PEDESTRIAN CAN SUE STREETLIGHT COMPANY
A woman struck by a car as she walked to her bus stop was given the right to take her claims against the streetlight utility company to trial.
The trial judge made initial findings that the intersection where the woman was struck by the car was lit by a streetlight owned by the utility company. The parties did not dispute that the light was old, installed when the roadway was two lanes. The road had doubled in size, and the streetlight had not been modernized for over 30 years. The light was described as “antiquated” by the woman, who claimed it did not light the roadway fully. The utility company countered that its obligation to maintain the light was met when it inspected it regularly and replaced the bulbs as needed. The trial judge agreed and dismissed the woman’s claims against the utility company.
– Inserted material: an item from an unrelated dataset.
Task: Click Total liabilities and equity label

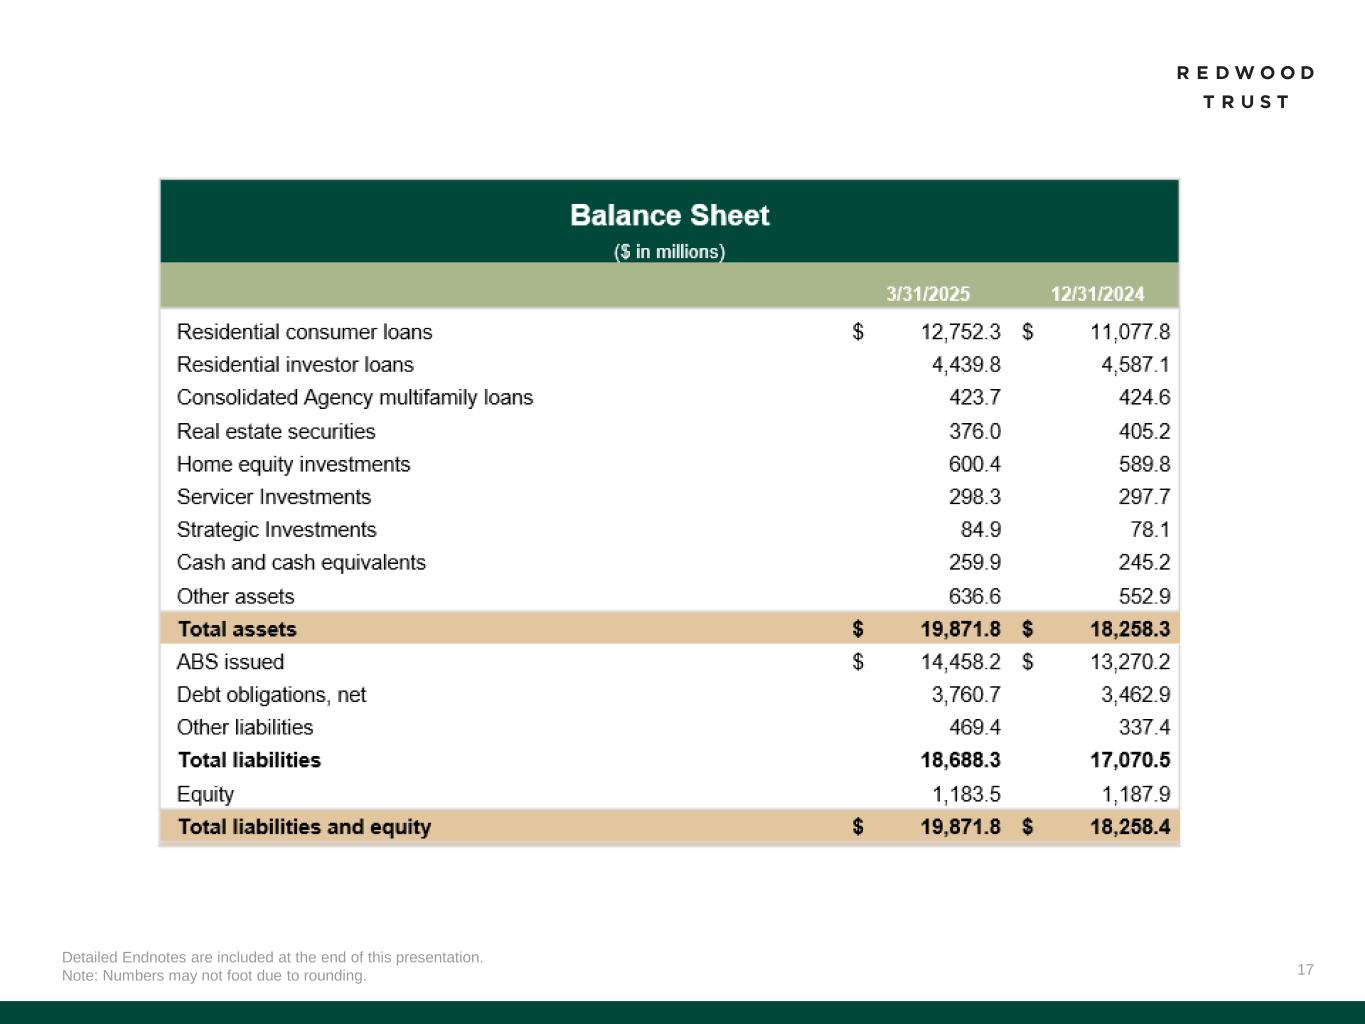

On appeal, the woman claimed that the utility company took on the responsibility to light the roadway and thus was responsible to do it properly. Arguing that maintenance of the light required more than “changing light bulbs every four years,” she sought the right to take her claims to a jury.
The appeal court agreed, noting that a jury may find that the utility company’s duty extended beyond merely providing the electricity and changing the bulbs. Because the question of whether a party used “reasonable care” is a question for the jury, the appeal court remanded the case for trial against the utility company.
TIRE HAULER FINED
A Pennsylvania tire hauler was held responsible for part of the costs of cleanup of an illegal dump as a result of Pennsylvania environmental regulations.
The hauler paid a rural family business to accept his dumping of waste tires. Over a period of three years, the hauler dumped 55 truckloads of tires on the family’s dump site, totaling over 330 tons of tires. The site became the largest illegal tire dump site in Pennsylvania, containing over 4 million waste tires before it was shut down by the Department of Environmental Protection (DEP). The family did not have permits for the site.
After extensive litigation and negotiations with the family to advance the removal of the millions of tires, and after some were removed, DEP began its own cleanup of the site. DEP requested the haulers who had dumped the tires to remove the same amount of tires as they had dumped on the site, and many did. Some of the haulers simply paid DEP’s costs of removal. Several haulers resisted taking any responsibility, and one went to trial.
The hauler who went to trial maintained that he never knew the dump was illegal and that the family told him they processed tires into paving material. He admitted that he never asked to see a permit and never inquired about the tire processing the family claimed they did. He also admitted he never inspected their business operations at any time.
He was found responsible for over $23,000 in costs incurred by DEP to remove his 330 tons of waste tires from the site, because the Pennsylvania Solid Waste Management Act makes individuals or companies who dump solid waste responsible if the site does not have a permit. Whether solid waste is transported to a dump or a processing facility does not matter; haulers must be sure that the site where they dump waste has a legal permit to accept that waste.
THEY SAID IT
The following exchange between an attorney and a witness actually took place in a courtroom.
Attorney: Are you married?
Witness: No. I’m divorced.
Attorney: And what did your husband do before you divorced him?
Witness: A lot of things I didn’t know about.